The most talented Singaporean film maker at this time is Royston Tan. His controversial first feature 15 ran into the wall that has been erected to keep the unclean out of Singapore. The number of cuts imposed by the censor is almost countless. In the film, 15-year-old kids pour out their hearts and speculate about things they would like to but probably never had a chance to do. Tan hit back humorously and succinctly with the short Cut, a satirical musical in which he apparently sings the praises of the woman who heads the censorship organisation. A diminutive and uncensorable masterpiece that was probably not even seen in the desk of the Singapore censors. Praise (be it meant or not) is not easy to censor.
And then we have Sun Koh. She is the idiosyncratic and pleasanly crazy new hop eof independent film in Singapore. Sun Koh came to Rotterdam last year with the horny Bedroom Dancing. A short fuck film. Not pornography, but at least as titillating. The film was based on a true story. A man was arrested for masturbating in his own house. One of his neighbours had seen him and reported him. Yes, a great city state. Sun Koh invented the love life of the arrested man down to the smallest details and made a debauched film that can only be described as an ode to physical love.

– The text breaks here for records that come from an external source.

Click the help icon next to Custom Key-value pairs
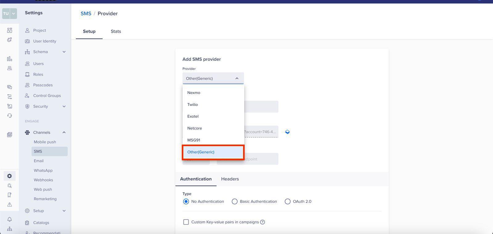This screenshot has height=234, width=493. 263,222
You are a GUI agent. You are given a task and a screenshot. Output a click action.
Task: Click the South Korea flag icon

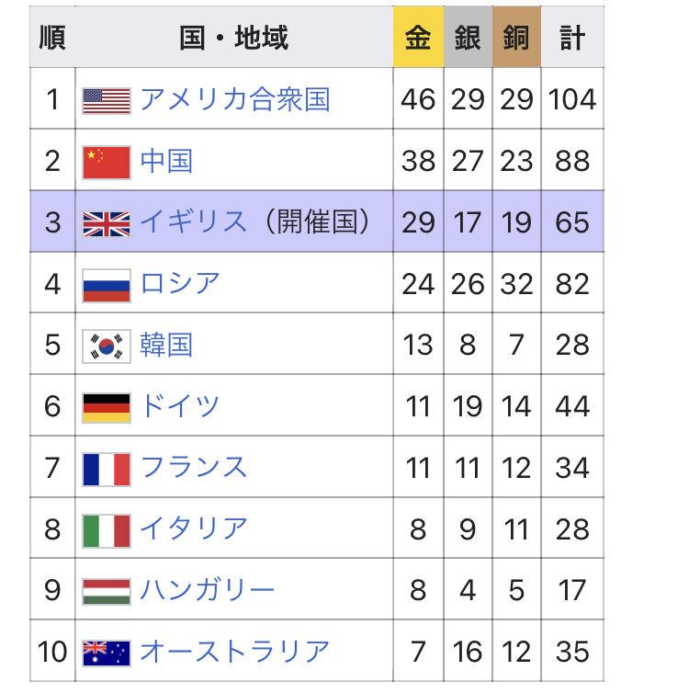tap(107, 346)
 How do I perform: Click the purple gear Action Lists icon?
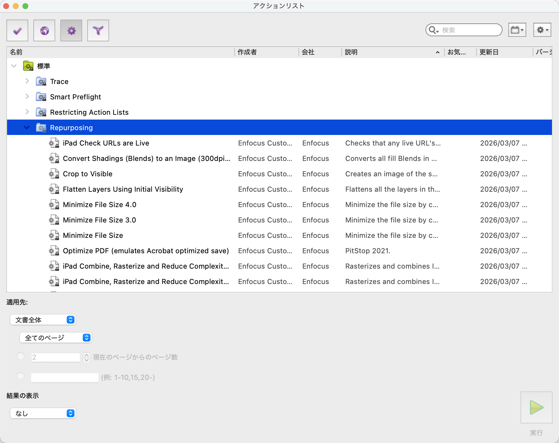71,31
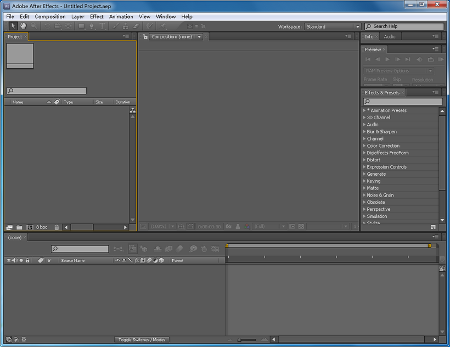The width and height of the screenshot is (450, 347).
Task: Click the Toggle Switches / Modes button
Action: 142,339
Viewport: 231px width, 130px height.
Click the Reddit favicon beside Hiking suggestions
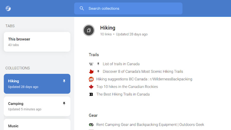[x=91, y=79]
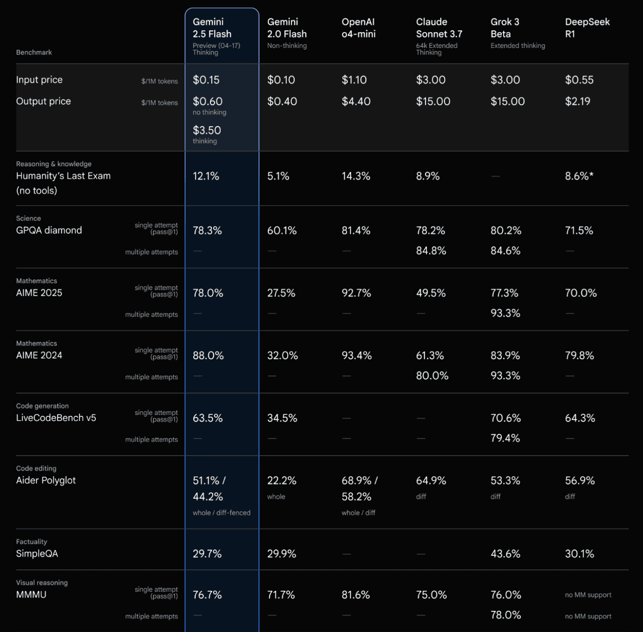Select the AIME 2024 row label
Image resolution: width=643 pixels, height=632 pixels.
pos(39,356)
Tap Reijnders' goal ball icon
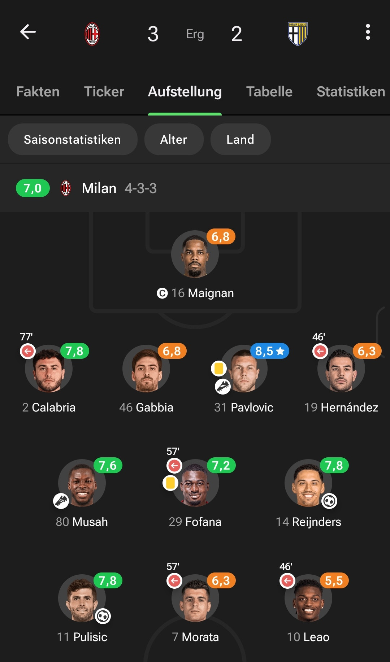The image size is (390, 662). click(329, 501)
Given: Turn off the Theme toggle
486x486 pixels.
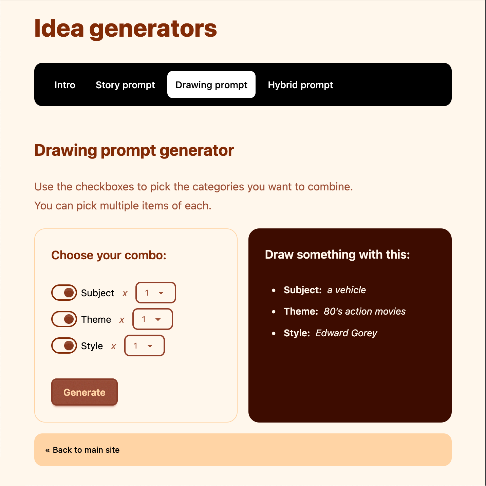Looking at the screenshot, I should pyautogui.click(x=64, y=319).
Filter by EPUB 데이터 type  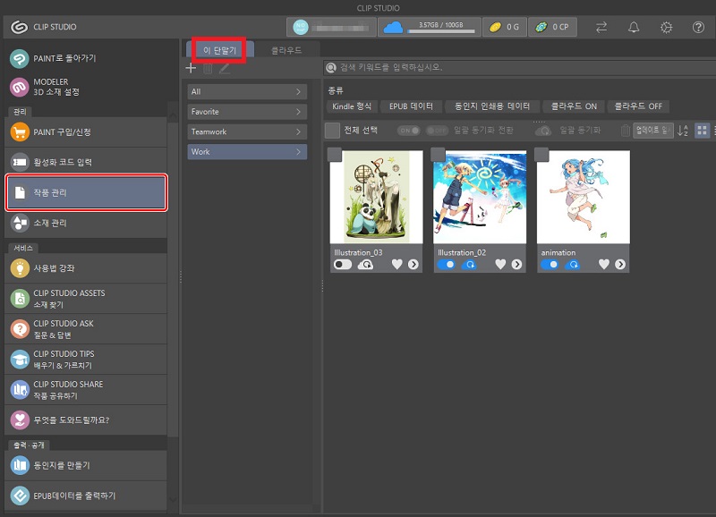coord(411,106)
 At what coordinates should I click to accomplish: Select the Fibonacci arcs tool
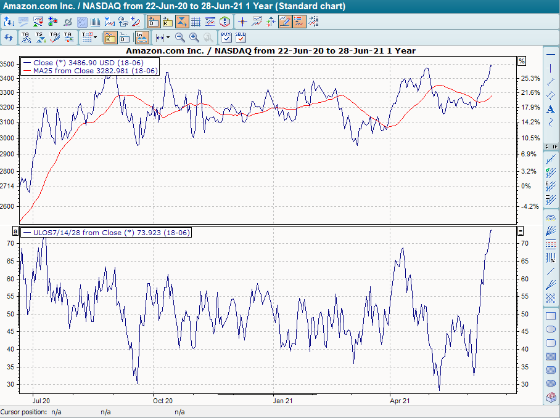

And then Sun Koh decided to combat even more cold in her Singapore. As we said, Singapore is wealthy and also supports the arts. Even film. Although this support is modest. She says that this drives young independent film makers apart. It turns them into small beasts of prey who wait for their chance of getting a grant in isolation. They looked jealously across the border to Malaysia where a real film movement blossomed that found strength in cooperation. This involved directors producing or writing or editing for other directors or even giving each other their prize money. The names are now familiar, but it’s always good to repeat them: Amir Muhammad, James Lee, Yasmin Ahmad, Ho Yuhang, Deepak Kumeran Memon, Woo Ming Jin, Liew Seng Tat and the 2007 Tiger-Award winner Tan Chui Mui.
Sun Koh wanted that in Singapore too. She may have realised that you can’t artificially force a cooperation born of necessity as in Malaysia (where excluded Chinese Malaysians especially seek support from each other), but Sun Koh is not the type to be stopped by realism or even by wise counsel.
She put together a plan to form a kind of collective with six other directors alongside herself. She dreamt of a feature that would be realised by seven directors. The title was to be Lucky 7. Not an omnibus of short films, but something with a little more cohesion and maybe also a little more difference. She returned to the now honoured principle of the Cadavre Exquis; a surrealist artistic parlour game with the participants unknowingly continuing where the other left off. An avant-garde principle from a human lifetime ago. Just like all games, the game has ruled that so you can play it well or with pleasure.
One of the rules here was that Sunny Pang, the protagonist of Bedroom Dancing, would also play the leading role in all the parts. That was a good idea because his melancholy gaze and characteristic long hair bring the parts together. She was also of the opinion that all the directors should and take part in all parts of the film in all conceivable crew functions. They did so and so their names also have to be included: K. Rajagopal, Boo Junfeng, Brian Gothong Tan, Chew Tze Chuan, Ho Tzu Nyen and Tania Sng. Rajagopal was responsible for catering for all the parts and this brought him an honourable mention.
I saw the rough cut of Lucky 7. I didn’t have to think for long before writing to Sun Koh that she was welcome in Rotterdam.